**Given text**.
All this is great for business. “Many climate scientists expect droughts to become more common in the coming years, and more extreme weather events are likely to make the price of water go up. Some believe that mass desalination … will be necessary to ensure an adequate global water supply,” reads the Motley Fool’s bullish 2025 prediction of “the multimillion-dollar industry” in water and its related technologies. “Demand for the resource is increasing while the supply is limited. That means now is a great time to consider investing in water stocks.”
Protecting those investments sometimes calls for radical tactics. In 1999, peasants, workers and students rose up against the privatization of water in Bolivia’s Indigenous lands by Bechtel and other global corporations, with the backing of the government and the World Bank. The year-long Cochabamba Water Wars reached peak fury when government soldiers shot a 17-year-old student protester in the face, killing him. He was not the only casualty.
Donald Trump’s reactions to the LA fires – mocking Governor Gavin “Newscum” and threatening to stanch federal aid if the state does not adopt his preferred (and disproven) water management policies – augur fiercer wars to come. During his first administration, Politico later discovered, Trump withheld emergency funds from Washington, Georgia and Utah over spats with their governors. He told Maryland’s governor to “ask nicely” before he released desperately needed funds. He blocked Fema aid to Puerto Rico after Hurricane Maria to reroute it to Texas and Florida – and instead tossed paper towels into a roomful of Puerto Ricans.
This time around, nobody is hiding the political transactions in which climate disaster victims are bought and sold. Citing alleged fire and water mismanagement (and maneuvering to raise the debt limit), the House speaker, Mike Johnson, suggested placing “conditions” on federal aid to victims of the fire. Other Republican climate deniers are promoting whacked-out fire science; budget hawks are scolding California Democrats for stinting on fire prevention and mitigation. Even the chair of the San Francisco Republican party has opined that if local and state [read: Democratic] leaders don’t get their acts together, “we need to not write endless blank checks for large disasters.”

**Dataset content**.
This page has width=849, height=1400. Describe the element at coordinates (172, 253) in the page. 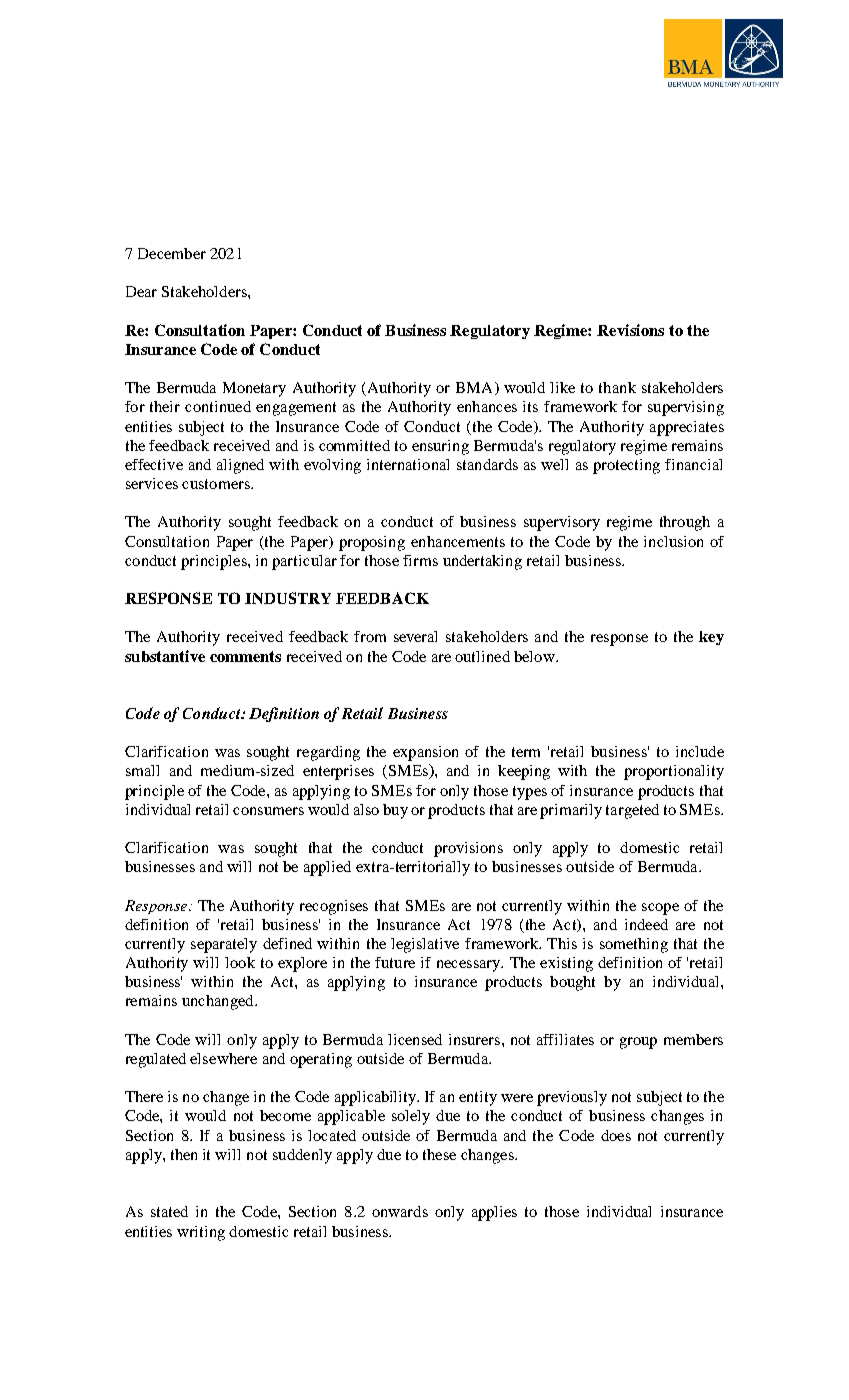

I see `December` at that location.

**Requirement 1**.
Decide whether each statement agrees with the article on water and disaster aid, answering yes or no and quoting the deciding words of the article: (a) the Cochabamba Water Wars lasted a year; (b) during his first administration, Trump withheld emergency funds from Oregon; (c) Mike Johnson suggested placing conditions on federal aid to fire victims.
**Requirement 2**.
Output the passage of the article on water and disaster aid starting at "Protecting those investments" and ending at "the only casualty.".
**Requirement 3**.
Answer these questions from the article on water and disaster aid.
(a) In what year did the uprising against water privatization in Bolivia begin?
(b) To which states was Fema aid for Puerto Rico rerouted after Hurricane Maria?
(c) Who said "we need to not write endless blank checks for large disasters"?
The listing plays no part in what is asked here.

**Full response 1**.
(a) Yes: "The year-long Cochabamba Water Wars"
(b) No: "Trump withheld emergency funds from Washington, Georgia and Utah over spats with their governors."
(c) Yes: "the House speaker, Mike Johnson, suggested placing “conditions” on federal aid to victims of the fire."

**Full response 2**.
Protecting those investments sometimes calls for radical tactics. In 1999, peasants, workers and students rose up against the privatization of water in Bolivia’s Indigenous lands by Bechtel and other global corporations, with the backing of the government and the World Bank. The year-long Cochabamba Water Wars reached peak fury when government soldiers shot a 17-year-old student protester in the face, killing him. He was not the only casualty.

**Full response 3**.
(a) 1999
(b) Texas and Florida
(c) The chair of the San Francisco Republican party